(Excerpted data):
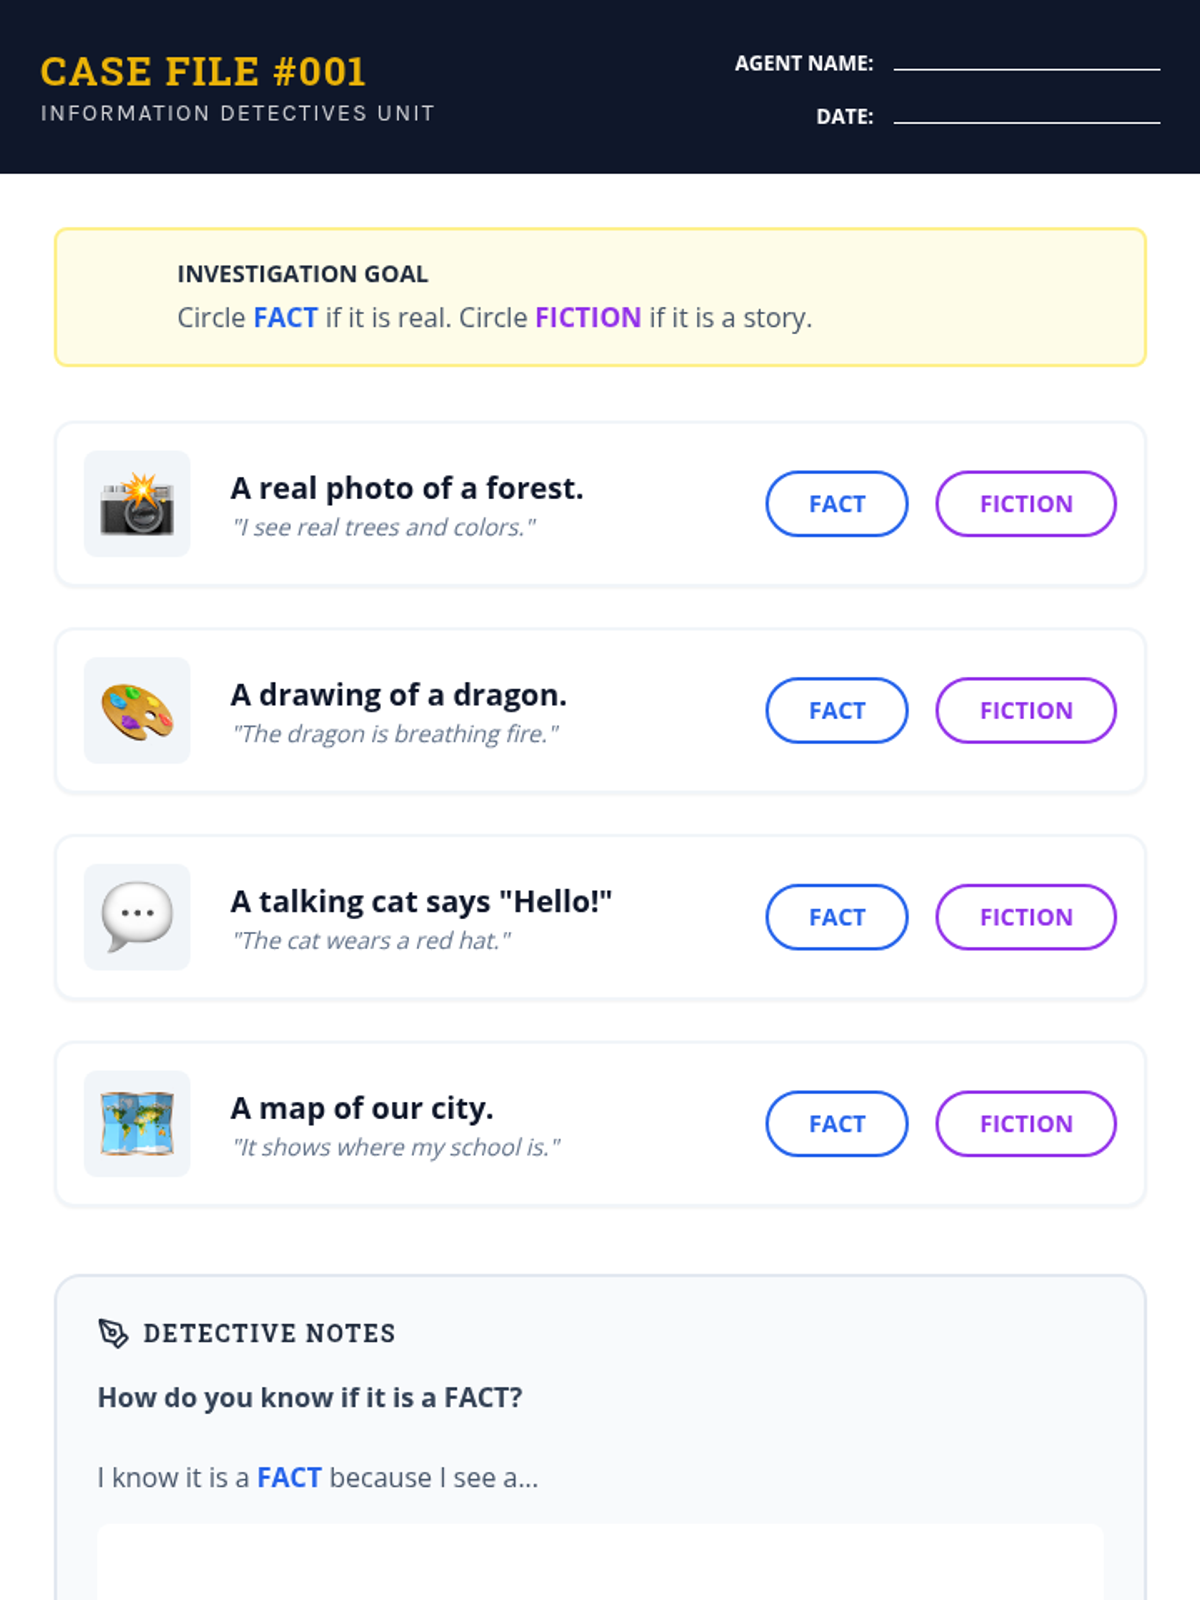Click the city map icon

tap(137, 1124)
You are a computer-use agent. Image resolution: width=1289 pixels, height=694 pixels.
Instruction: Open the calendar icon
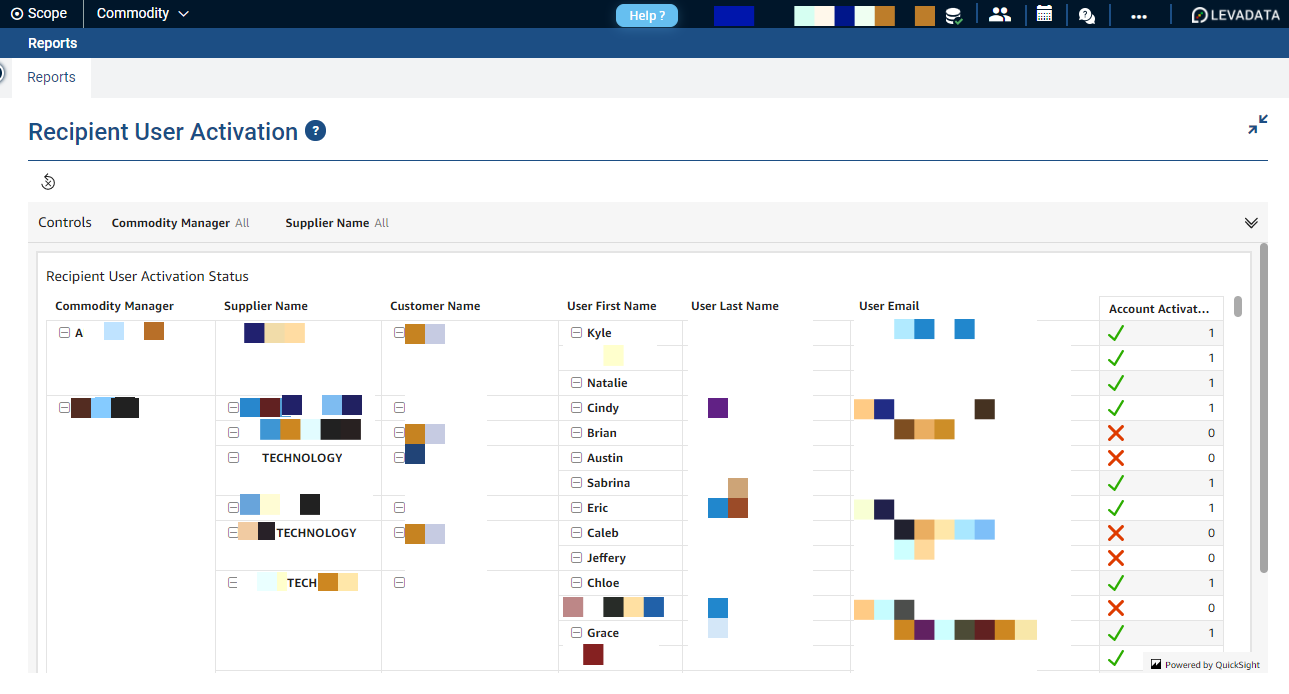[x=1044, y=14]
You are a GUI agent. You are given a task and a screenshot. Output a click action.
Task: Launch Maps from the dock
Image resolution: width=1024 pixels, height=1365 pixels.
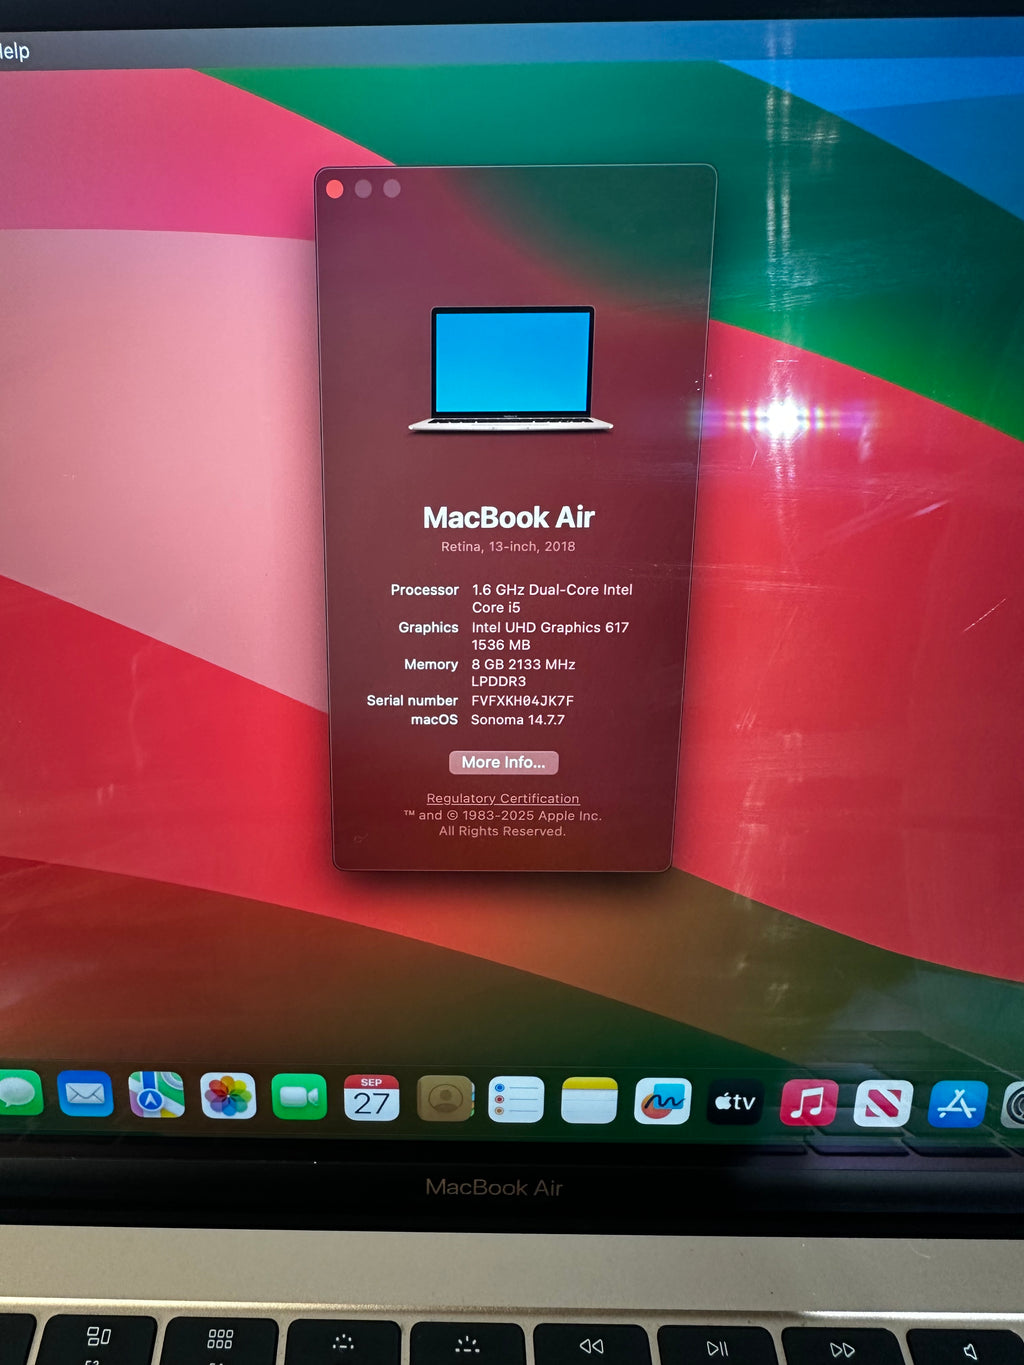coord(156,1095)
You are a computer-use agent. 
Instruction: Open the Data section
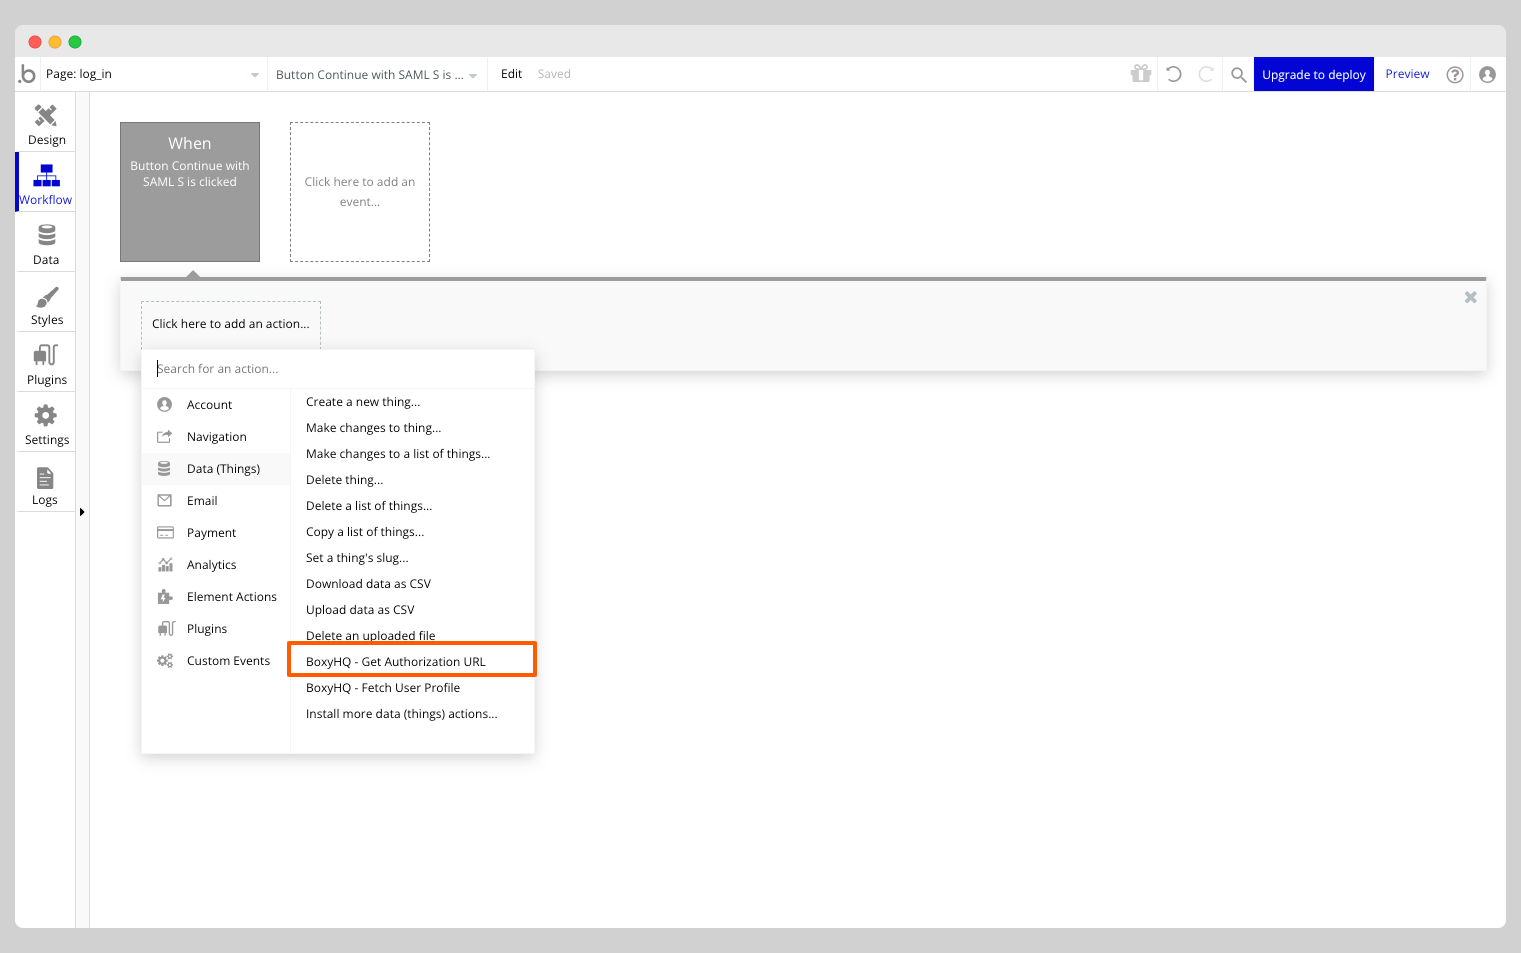45,241
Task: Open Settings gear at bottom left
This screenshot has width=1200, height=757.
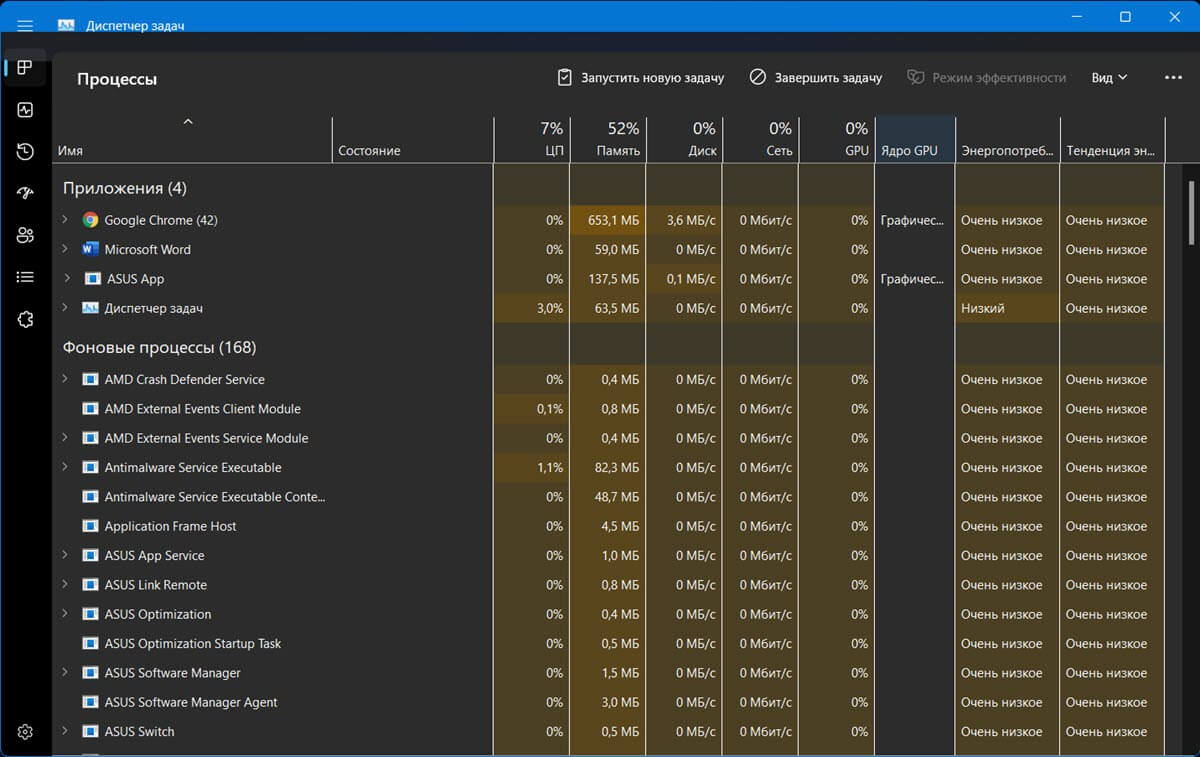Action: 25,732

(Requirement):
Leave out every picture and write out exactly the lines running from the line containing "Instruction: Open the Data section" to the end of the listing above.

(Answer to this problem):
Instruction: Open the Data section
45,241
Task: Open Settings gear at bottom left
This screenshot has width=1200, height=757.
Action: 25,732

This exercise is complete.